The Fischler Reforms of 2003 introduced a Single Farm Payment, which continued the process of decoupling subsidies and farm output. It also introduced a green element to CAP, forcing farmers to meet environmental and animal welfare standards. (Source: Defra)
The UK receives a controversial rebate against payments into the EU to compensate for that fact that it receives relatively little income from CAP in comparison with France and Spain. (Additional source: The Times, June 2005)
Examples of EU protection
CAP provides considerable support for European sugar producers, with subsidies of around £400 per tonne, and with total subsidies of around $1.5b.
(Sources: Asia Times; Oxfam, 'The Great EU Sugar Scam', 2002)http://www.oxfam.org.uk/
The initial purpose of the subsidy was to enable the vast and growing EU sugar surplus to be exported at the prevailing world price, which was around 4p a pound by 2005, compared to the EU price of 15p.
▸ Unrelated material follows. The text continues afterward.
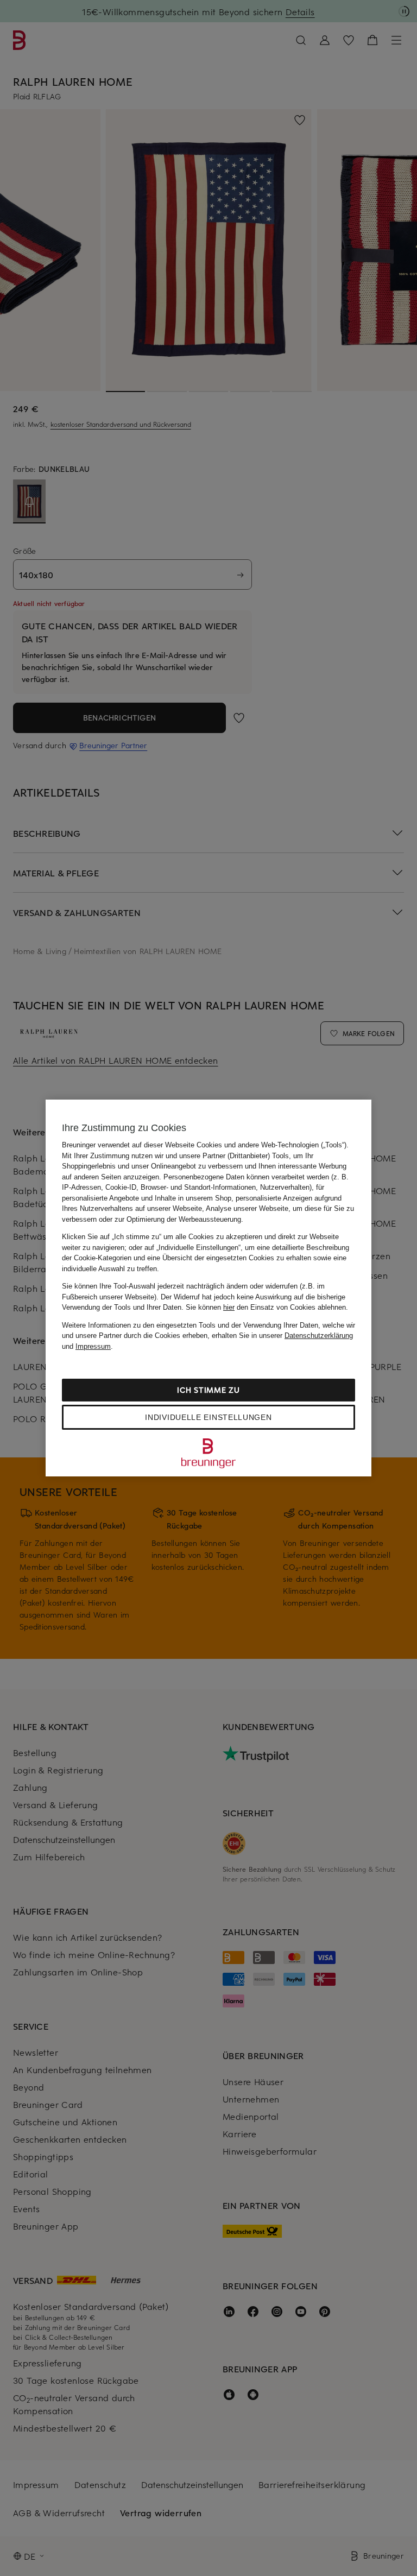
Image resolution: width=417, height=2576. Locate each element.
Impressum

Estimates suggest that approximately 5m tonnes of excess EU sugar are dumped on world markets each year. The EU uses quotas and tariffs against non-EU sugar imports, including a 200% tariff on sugar-cane from non-EU countries. There are lower tariffs on sugar from certain favoured countries, including Mauritius. (Sources: Oxfam Report, 2004 and; The Times, April 2004).
The combined effect of sugar subsidies is to make Europe the world's leading exporter of white sugar. Critics argue that the effect of this is to divert trade away from more efficient sugar producers, especially those based a number of African countries.
In 2005, following complaints from Brazil, Tailand and Australia, the WTO imposed an annual limit on subsidised EU suar of 1.37m tonnes.
The Case of Textiles
Since the 1970s the EU has imposed quotas and tariffs on textile imports. During 2005, the EU blocked imports of textiles from China because it had exceeded its quota for clothing items such as T-shirts, knitwear and dresses.